Signal processing often requires moving between logarithmic & linear domains. In audio area we can talk about Octaves (logarithmic representation) and Frequencies (linear representation). Octave -> Frequency conversion corresponds to transformation** x = 2 ^ x**.

Most programming languages provide support for such calculation, for example Pow(a, b) in C#.

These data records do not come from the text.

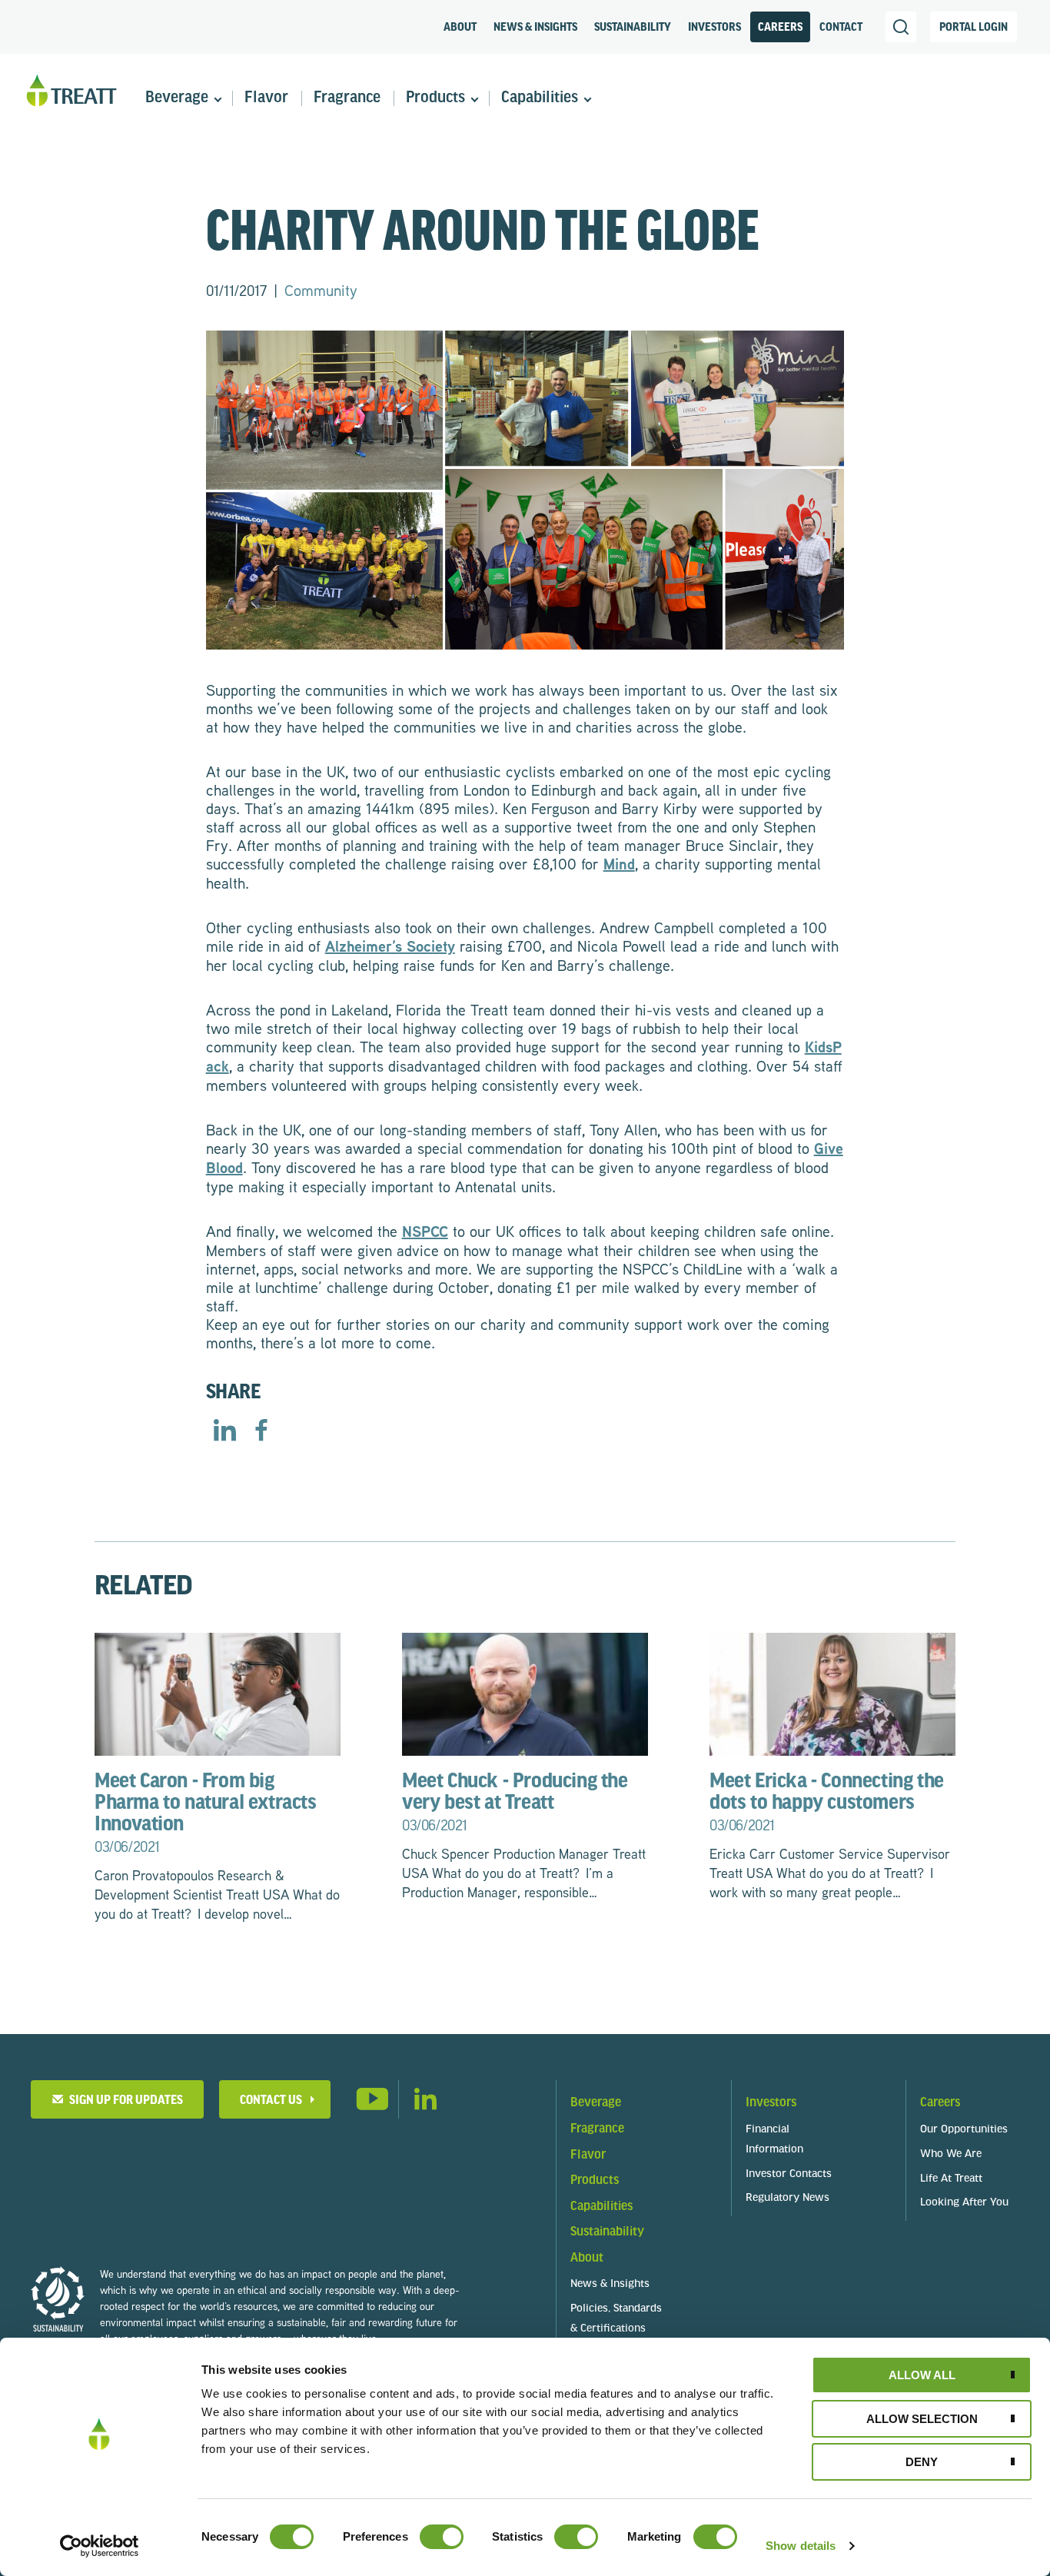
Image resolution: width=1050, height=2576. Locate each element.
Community (320, 290)
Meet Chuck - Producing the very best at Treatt (515, 1802)
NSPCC (425, 1231)
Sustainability (632, 28)
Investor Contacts (789, 2174)
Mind (619, 863)
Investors (714, 28)
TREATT (71, 91)
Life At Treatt (951, 2179)
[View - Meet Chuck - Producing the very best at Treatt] (525, 1692)
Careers (780, 28)
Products (435, 98)
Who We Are (951, 2154)
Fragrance (347, 98)
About (460, 28)
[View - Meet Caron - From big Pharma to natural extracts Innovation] (218, 1692)
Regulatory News (787, 2198)
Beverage (176, 98)
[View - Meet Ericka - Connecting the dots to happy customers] (832, 1692)
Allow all (922, 2375)
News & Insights (535, 28)
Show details (801, 2545)
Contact (840, 28)
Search (901, 27)
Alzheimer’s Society (390, 946)
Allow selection (922, 2418)
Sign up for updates (124, 2100)
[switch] (442, 2536)
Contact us (271, 2100)
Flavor (266, 98)
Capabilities (539, 98)
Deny (921, 2461)
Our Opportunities (964, 2130)
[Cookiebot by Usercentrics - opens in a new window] (99, 2546)
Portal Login (973, 28)
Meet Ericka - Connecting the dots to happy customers (826, 1802)
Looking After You (964, 2203)
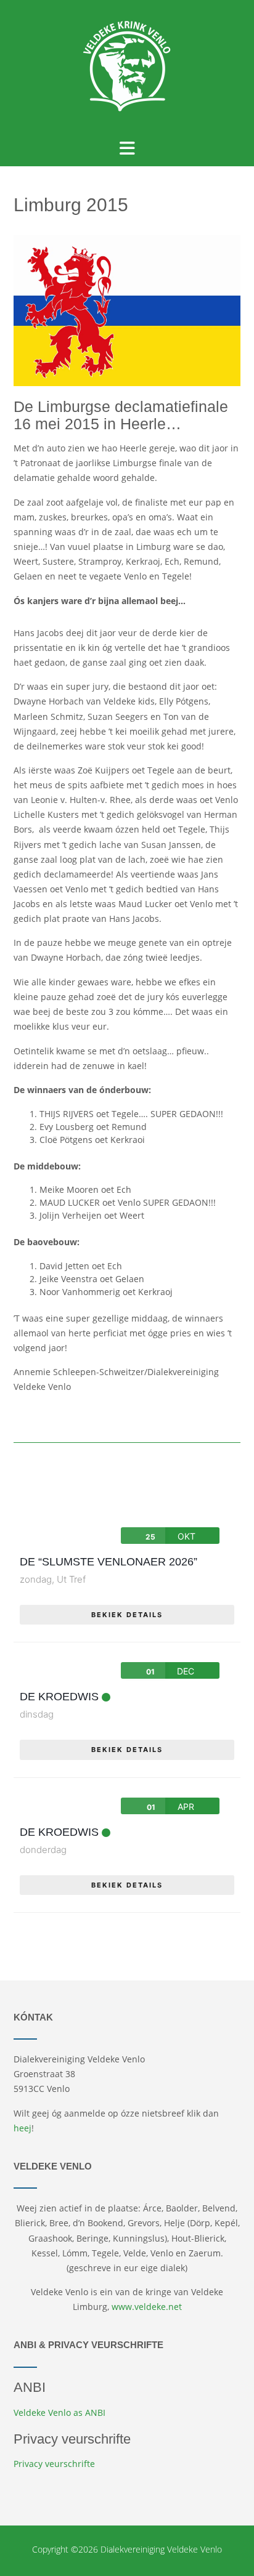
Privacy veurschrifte (54, 2463)
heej (22, 2128)
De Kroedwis (59, 1696)
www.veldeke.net (147, 2306)
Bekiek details (127, 1614)
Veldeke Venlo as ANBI (59, 2412)
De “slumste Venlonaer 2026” (108, 1562)
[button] (127, 148)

Those functions however tend to be time consuming. We can take advantage of the fact that in our case *a = const = 2* and optimize the calculation.

Let’s start with equation:

###### a ^ ( b + c ) = a ^ b * a ^ c

Assuming:

- a = 2
- b = Int(x); // integer part
- c = Frac(x); // fractional part

2 ^ Int(x) can be easily achieved with bit-shift operation. Now all it takes is to buffer *2 ^ Frac(x)* values. The buffer size depends on precision you want to maintain. E.g for 0.001 precision you need to cache 1000 values. In such case we end up with something like:

###### x = ( 1 << Int(x) ) * BufferPowerFractional[ (int) ( Frac(x) * 1000 ) ];

Which happen to be faster than Pow(2, x);

Note that above function yet needs to be adjusted to handle x < 0 values. Also for better memory/precision balance we can further break the *BufferPowFrac* cache down .

#### Code (C#)

[csharp]// the bit precision of particular buffer

// better precision -> bigger cache needed

const int PRECISIONBIT1 = 10;

const int PRECISIONBIT2 = PRECISIONBIT1 * 2;

const int PRECISIONBIT3 = PRECISIONBIT1 * 3;

// calculated precision values (bit count > bandwidth)

const int PRECISION_1 = 1 << PRECISIONBIT1;

const int PRECISION_2 = 1 << PRECISIONBIT2;

const int PRECISION_3 = 1 << PRECISIONBIT3;

// bit mask for obtaining buffer index

const int PRECISON_MASK = PRECISION_1 – 1;

// buffers for storing cahed fractional powers

// more buffers -> better precision but slower calculation

double[] powFrac_1 = new double[PRECISION_1];

double[] powFrac_2 = new double[PRECISION_1];

double[] powFrac_3 = new double[PRECISION_1];

// Pre-calculate fractional powers

void Init()

{

for (int n = 0; n < PRECISION_1; n++)

{

powFrac_1[n] = Math.Pow(2, (double)n / PRECISION_1);

powFrac_2[n] = Math.Pow(2, (double)n / PRECISION_2);

// Latter (int) conversion truncate the fractional part (as opposed to rounding).

// Thus we are looking for the best value on [+0..+1) => +0.5 in the final approximation

// Note: this causes ugly fractional parts added for ‘simple’ values (e.g 2^-1),

// but overall gives 2x better precision :)

powFrac_3[n] = Math.Pow(2, ((double)n + 0.5) / PRECISION_3);

}

}

// Raise 2 to the given power – optimized

double Pow2(double x)

{

// Integer part of x

int integer = (int)x;

// Fractional part of x

double frac = x – integer;

// 2 ^ Int(x) value

double powInt;

if (x >= 0)

// 2 ^ Int(x)

powInt = 1 << integer;

else

{

// conversion of negative fractional part

// this is in order to be able to use positive index for cached fractional powers

if (frac < 0)

{

integer–;

frac++;

}

// 2 ^ Int(x) for x < 0

// taking advantage of dependency: 2 ^ (-x) = 1 / (2 ^ x)

powInt = 1d / (1 << -integer);

}

// converting Frac(x) to cache index (with highest precision)

// next we will use bitwise operators to break it down for each of the sub-buffers

int index = (int)(frac * PRECISION_3);

// Calculating the final result: Int(x) ^ 2 * Frac(x) ^ 2

// the fractional part is broken down further into 3 buffers

return powInt

* powFrac_1[index >> PRECISIONBIT2]

* powFrac_2[PRECISON_MASK & (index >> PRECISIONBIT1)]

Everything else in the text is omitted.